Доктор не разрешал и Респетилье вести разговоры о женитьбе и прерывал его всякий раз, когда тот, оставшись один на один со своим господином у него в комнате, пытался это сделать. Свято охраняя свою любовь к Констансии, доктор, таким образом, обрекал себя на монологи. Но однажды Респетилья не выдержал и нарушил запрет:
– Сеньорито, пошла уже вторая неделя, как мы здесь.
– Ну и что? Пробудем еще четыре-пять дней, а потом – домой, – отвечал доктор.
– Если ваша милость и оставшиеся пять дней проведет так же, как те восемь, хороши же мы будем. Стоило из-за этого ехать!
– Тебе-то какое дело? Помалкивай и вообще отстань.
– Как какое дело? Я вам не чужой. Бейте, режьте меня, а я буду твердить свое.
– Респетилья, помни пословицу: «Чужие заботы и осла убивают».
– Я и есть тот самый осел, но заботы вашей милости мне не чужие: это и мои заботы.
– Ну и хитер же ты, Респетилья Бог с тобой, болтай что хочешь. Сегодня я тебе разрешаю.
– Первое, что хочу сказать вам: «Монах Модесто не враз добился епископского места». Ваша милость трусит, а трусы в карты не играют, Я точно знаю, что донье Констансии не терпится услышать ваши признания, как цыгану – осла украсть. Она сидит как на угольях и ждет, а ваша милость молчит. Видно, она не собирается поступить так, как поступила в одном романсе дама со своим слугой.
– Откуда ты все это знаешь? Кто тебе все это рассказывает?
– Есть тут одна черненькая. С нею можно только так: смотри, а руками не трогай, – как часы на памплонской башне. Она меня совсем закружила.
– Ничего не понимаю. О ком ты говоришь?
– Как о ком? О Манолилье, конечно.
– Кто же она, твоя Манолилья?
– Вы меня простите, сеньорито, но я не виноват, если вы все прозевали. Ходите как в потемках, ничего не замечаете и не понимаете. Хотя вы и набрались учености из ваших книженций, а живете как на небесах.
– По-твоему выходит, если я не знаю твою Манолилью, значит, я витаю в облаках, ничего не знаю и ничего не ведаю?
– Вот вы сердитесь, а Манолилью надо бы знать. Ой как надо! Манолилья – это не просто Манолилья, а любимая горничная доньи Констансии. Я не терял времени даром, и хотя до свадьбы еще далеко, а она девушка свободная, я сказал ей: «Я весь твой», и теперь мы вечером часто встречаемся у решетки в саду и разговариваем.
– Что же она рассказывает о своей госпоже? Знает ли она, что думает обо мне Констансия'?
– Барышня говорит, что вы способный и все на свете знаете, но вы немного рохля, потому что не объясняетесь С нею.
– Так она и сказала?
– Я не говорю – и Манолилья не говорит, – что она сказала так, слово в слово, но если говорить по-нашему, по-простому, то это точно.
– Ну хорошо, хорошо. Когда ты снова встречаешься с Манолильей?
– Сегодня в час ночи. Как только хозяйка уляжется, она выйдет к решетке.
– Может она передать письмо для доньи Констансии?
– Почему нет?
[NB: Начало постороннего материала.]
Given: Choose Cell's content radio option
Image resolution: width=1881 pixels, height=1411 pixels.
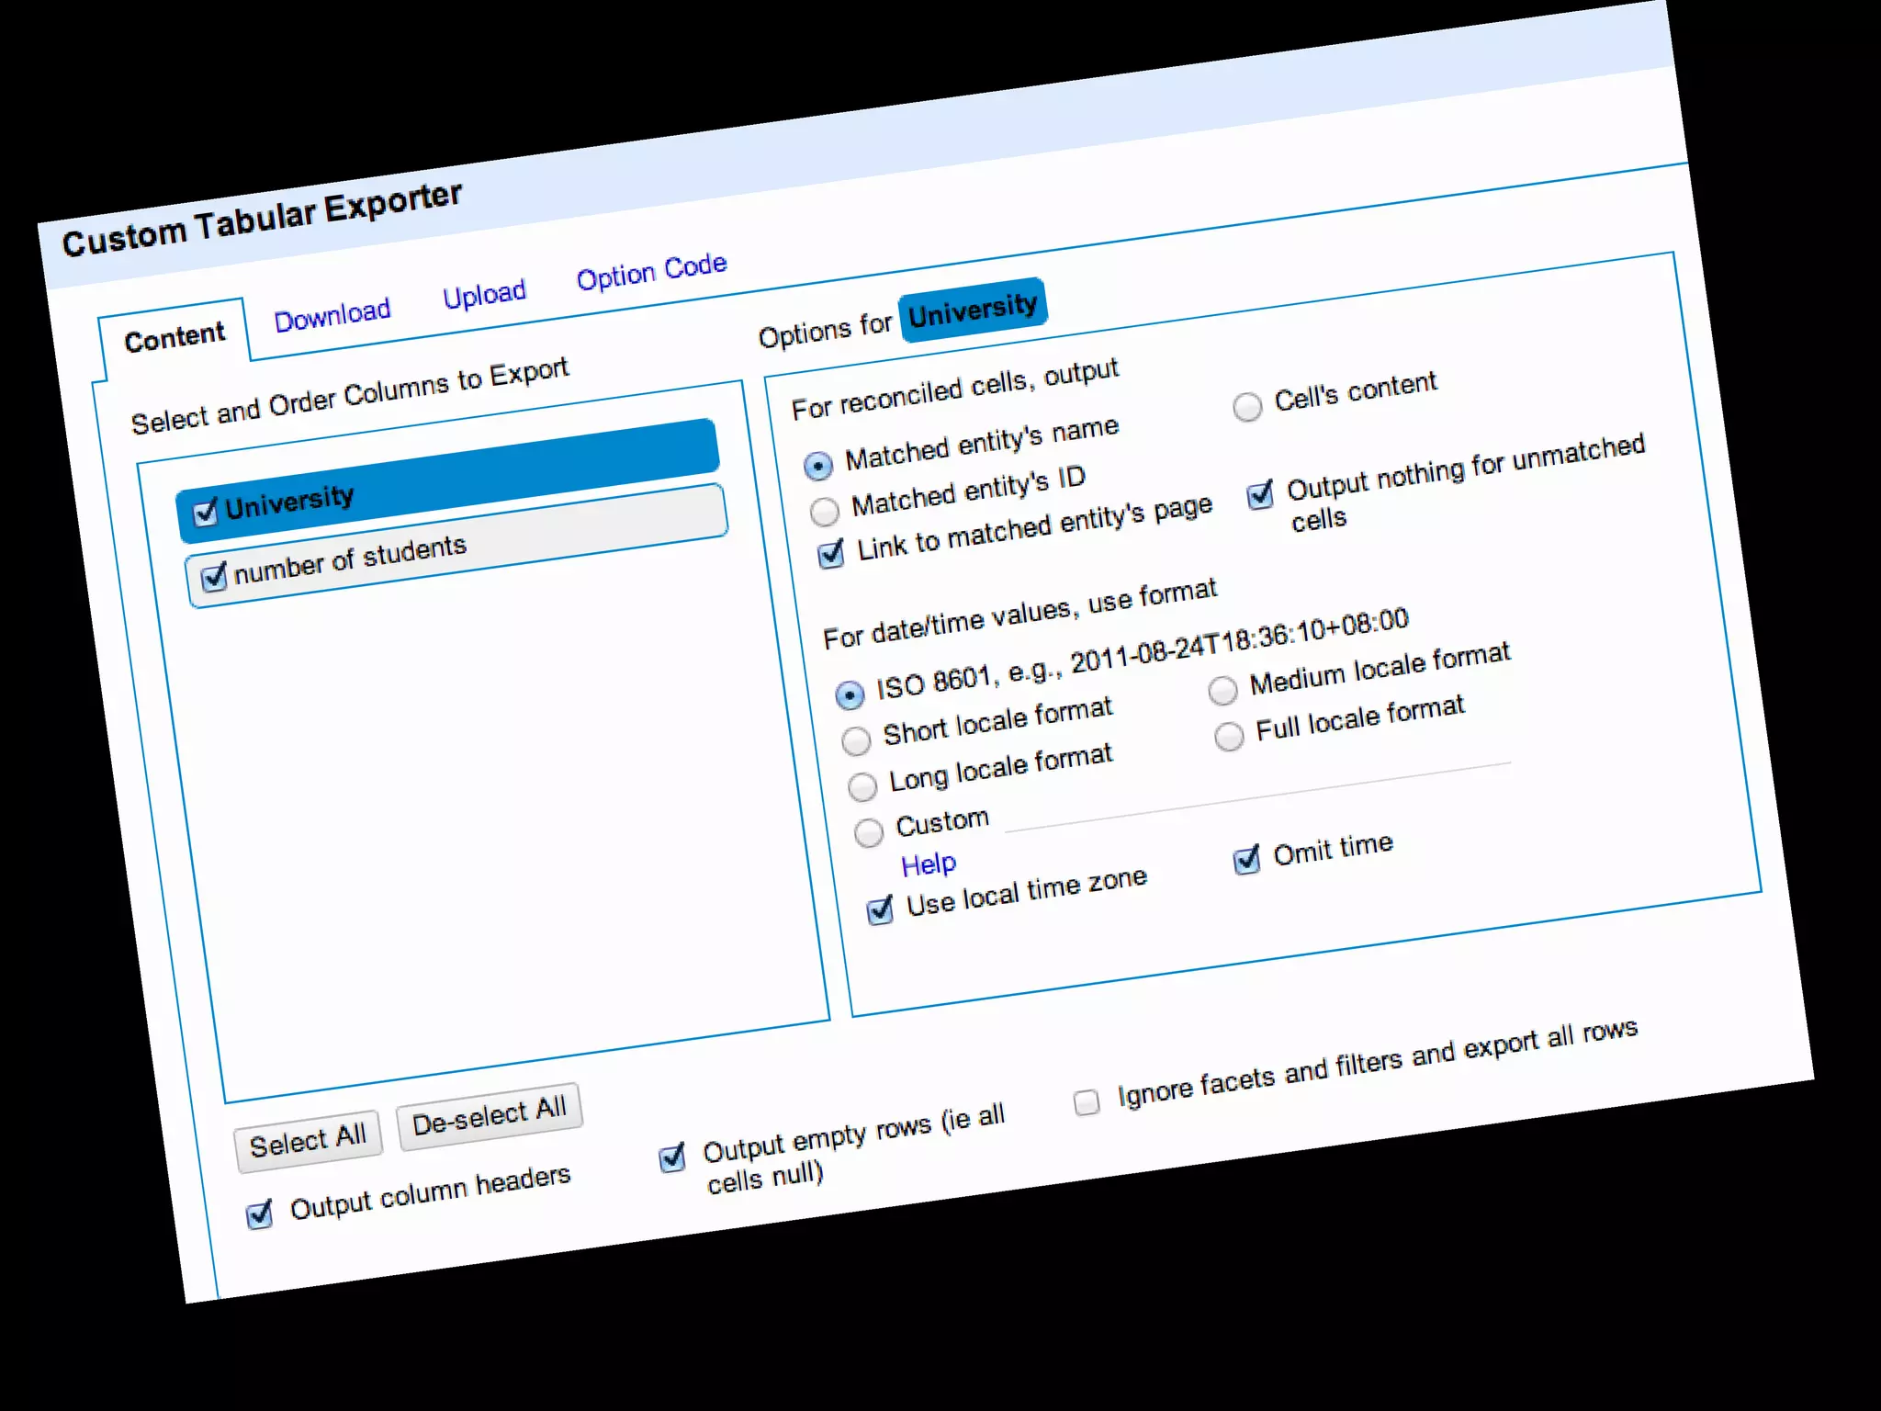Looking at the screenshot, I should pos(1246,406).
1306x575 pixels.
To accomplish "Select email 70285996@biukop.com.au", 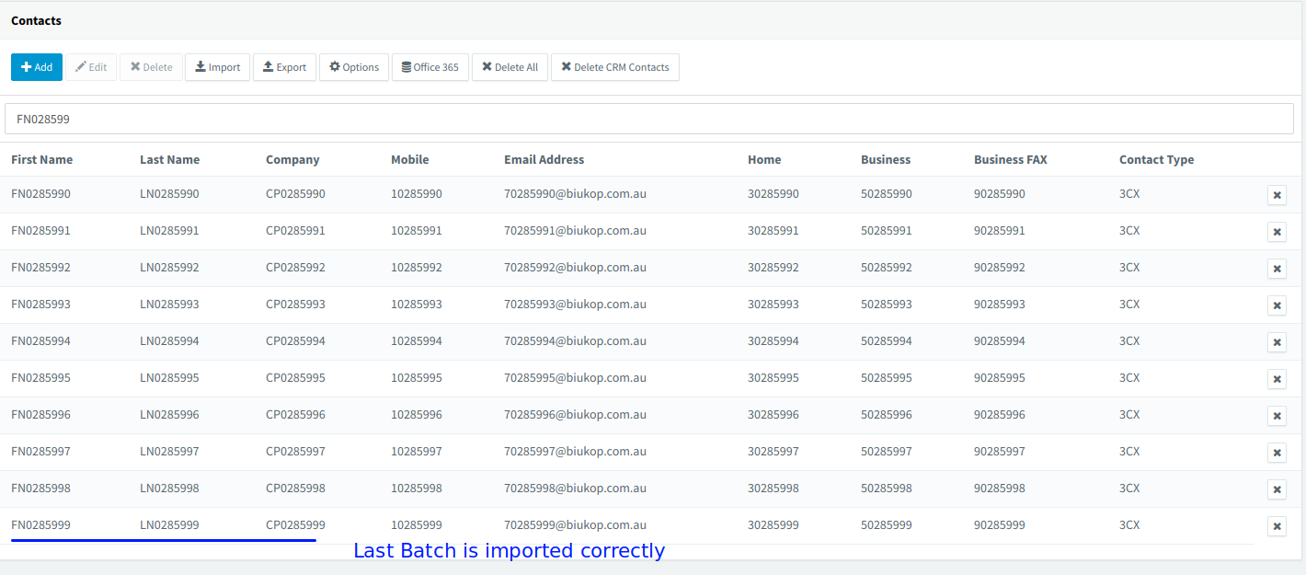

Пишите побыстрее.
Дон Фаустино тотчас сел за письмо и, написав его, вручил слуге для передачи Манолилье.
Доктор всю ночь не сомкнул глаз, думая о том впечатлении, которое произведет письмо, и сильно опасался, что оно будет встречено насмешкой.
На следующее утро, едва Респетилья вошел в комнату, чтобы почистить платье, доктор спросил его о письме.
– Манолилья обещала передать его сегодня утром, как только барышня проснется. Теперь она прочитала его раз тридцать и выучила наизусть, – ответил Респетилья.
– Думаешь, она ответит?
– И думать нечего. Ясно как божий день, что ответит, Сегодня ночью получу ответ – и сразу к вам.